A day spent in the guide’s studio began with a gentle introduction to the medicine, called a “Handshake,” followed by a deeper dive called a “Hug.” In a final round, called a “Rebirth” dose, I felt myself die into a transpersonal realm where there was no more me, and no more us. For 30 minutes of timeless time, there was only Chaos, non-being and nothingness. Chaos can be explained by quantum physics, and Chaos theory, but my language is erotic embodiment, and so I will just say Chaos felt like post-orgasmic bliss. Before the beginning of time, out beyond ideas, Chaos is peace seeded with mystery; there are strange attractors and glowing points of light. Chaos is a deep well of ongoing emergence, from which the never-before can suddenly come into being. In the silence of non-being and nothingness, we don’t know how or whether we’ll begin again. What if we rest and savour, as we let our stories fall silent? We might even meet each other in this field beyond ideas, and encourage the emergence of the otherwise impossible!

This past weekend I was thrilled by attending Toad School, where “the Dharmacist” Trina Nguyen and her partner Lucy offer generous teachings and guidance for those who want to explore with 5meO-DMT. They have a counternormative, anticapitalist framework, and a world-transforming vision. I am feeling resourced and excited about integrating the medicine into my death-preparation practices, along with lots of experiences of “la petite mort” aka post-orgasmic bliss.

Presence with Suffering

I understand how, in the shock of trauma, there is a moment when hyperactivated nervous systems reach a zenith of panic. Suddenly, we experience a dorsal-vagal drop. We abandon our selves. It is as if there is no more separate self to inhabit. We have no ground beneath our feet. There are no boundaries. There is no mind. We exit the storyline of linear time. We cannot act on our own behalf, flee, fight or cry for help. Heartbeat and breath slow down. Awareness of agony is dimmed. We half-die, before we die. Through dissociative self-abandonment, we escape being present with suffering.

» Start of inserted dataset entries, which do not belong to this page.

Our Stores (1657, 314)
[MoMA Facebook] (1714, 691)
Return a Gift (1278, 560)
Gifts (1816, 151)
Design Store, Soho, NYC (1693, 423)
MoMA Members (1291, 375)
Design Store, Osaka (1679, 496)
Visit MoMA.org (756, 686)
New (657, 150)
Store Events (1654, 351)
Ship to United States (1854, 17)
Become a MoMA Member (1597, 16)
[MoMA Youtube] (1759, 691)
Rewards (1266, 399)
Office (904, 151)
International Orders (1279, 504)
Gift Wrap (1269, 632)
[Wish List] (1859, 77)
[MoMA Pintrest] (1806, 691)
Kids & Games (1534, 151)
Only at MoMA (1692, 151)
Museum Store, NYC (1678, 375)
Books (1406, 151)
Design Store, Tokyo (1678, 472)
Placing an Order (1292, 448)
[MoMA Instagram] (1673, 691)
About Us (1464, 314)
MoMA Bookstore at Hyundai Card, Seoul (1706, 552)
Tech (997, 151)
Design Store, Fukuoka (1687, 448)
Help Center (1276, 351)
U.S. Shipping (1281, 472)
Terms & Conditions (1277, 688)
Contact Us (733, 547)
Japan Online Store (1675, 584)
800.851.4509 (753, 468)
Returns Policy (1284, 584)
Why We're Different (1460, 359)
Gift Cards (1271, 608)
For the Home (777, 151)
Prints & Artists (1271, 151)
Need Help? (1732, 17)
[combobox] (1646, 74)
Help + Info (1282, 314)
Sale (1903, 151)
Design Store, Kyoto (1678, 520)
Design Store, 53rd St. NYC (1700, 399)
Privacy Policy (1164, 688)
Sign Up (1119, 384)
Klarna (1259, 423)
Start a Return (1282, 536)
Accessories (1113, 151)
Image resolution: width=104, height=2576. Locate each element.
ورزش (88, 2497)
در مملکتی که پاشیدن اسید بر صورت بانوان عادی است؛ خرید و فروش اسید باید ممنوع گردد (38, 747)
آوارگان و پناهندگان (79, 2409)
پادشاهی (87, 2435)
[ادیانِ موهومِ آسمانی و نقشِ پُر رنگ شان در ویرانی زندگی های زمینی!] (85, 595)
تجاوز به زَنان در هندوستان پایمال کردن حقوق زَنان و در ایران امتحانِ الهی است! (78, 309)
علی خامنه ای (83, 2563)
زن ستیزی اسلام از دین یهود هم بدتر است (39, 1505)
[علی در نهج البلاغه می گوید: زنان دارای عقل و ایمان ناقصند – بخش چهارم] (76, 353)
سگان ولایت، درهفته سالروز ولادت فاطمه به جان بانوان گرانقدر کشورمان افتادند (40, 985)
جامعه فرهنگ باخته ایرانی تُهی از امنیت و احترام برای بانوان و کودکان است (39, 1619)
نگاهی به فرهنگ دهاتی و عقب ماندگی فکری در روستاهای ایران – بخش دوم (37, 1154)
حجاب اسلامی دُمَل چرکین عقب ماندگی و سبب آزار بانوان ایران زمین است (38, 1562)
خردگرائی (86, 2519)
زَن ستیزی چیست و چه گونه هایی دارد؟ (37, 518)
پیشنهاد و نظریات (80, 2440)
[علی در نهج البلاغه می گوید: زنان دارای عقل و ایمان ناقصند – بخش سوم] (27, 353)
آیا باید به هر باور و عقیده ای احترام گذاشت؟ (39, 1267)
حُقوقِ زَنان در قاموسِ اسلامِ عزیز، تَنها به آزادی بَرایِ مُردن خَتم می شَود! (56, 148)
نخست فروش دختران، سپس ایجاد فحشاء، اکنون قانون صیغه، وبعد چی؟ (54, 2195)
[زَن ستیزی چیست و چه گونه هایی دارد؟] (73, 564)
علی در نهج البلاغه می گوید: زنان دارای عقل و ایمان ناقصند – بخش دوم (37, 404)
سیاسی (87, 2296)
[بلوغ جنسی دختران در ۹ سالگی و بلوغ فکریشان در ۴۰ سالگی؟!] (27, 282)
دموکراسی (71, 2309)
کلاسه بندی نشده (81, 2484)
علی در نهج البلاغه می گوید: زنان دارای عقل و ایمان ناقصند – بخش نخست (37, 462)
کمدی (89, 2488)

It is so merciful that, in the immediacy of trauma, we half-die before we die. But what a loss, if we survive without integrating our traumas, because then we live half-dead, numbed and atomized. Everyone has their own story. For me, there was a violent assault by a stranger, when I was 9 months old, along with a sustained experience of family violence. Dissociative self-abandonment mercifully truncated my suffering. But without context, companionship and culture to hold me so I could mend, dissociation became a lifelong neuroendocrine habit. Like so many others, in a world where trauma and neglect are ordinary and untended, my biorhythms got muted. My body and soul contracted and collapsed; my neuroendocrine system cycled within constraints that kept me from the extremes of feeling fully. Agonies were dimmed, along with ecstasies. I could not be present with suffering.

Last weekend I found context and support enough to come all the way home to my body again. In the arms of lover earth, with the help of psychedelic medicine, somatic sexual wellness, a well-guided temple of courageous companions, and a life full of loving friends, I finally laid still and remembered my infant body being helpless, violated and overwhelmed. I could feel my own embodied kinship with the suffering of lover earth, and all the many beings suffering upon it. I could be present with suffering, because I know I am not alone.

We each have a singular story of suffering, and we belong to a biosphere where there is so much suffering. By knowing we are not alone in it, we can each learn to hold our own in it. Together, we can be present with suffering; we can make it our own.

There is an actual neuroendocrine experience of embodied unity, and we can weave it. Loving relationships, counternormative understandings, somatic practices and psychedelic medicines all help unite us in the experience of embodied love. In love, over time, we can ease out of our atomizing contractions and isolating collapses. We can reach back in time, to hold the suffering of human and more-than-human ancestors. We can reach forward in time, to hold the suffering of generations to come. Together, we can discern the nested rhythms. Extremes of agony and ecstasy can be held, with embodied presence, inside of long arcs of subtle arousal, sustained support, and gentle peace.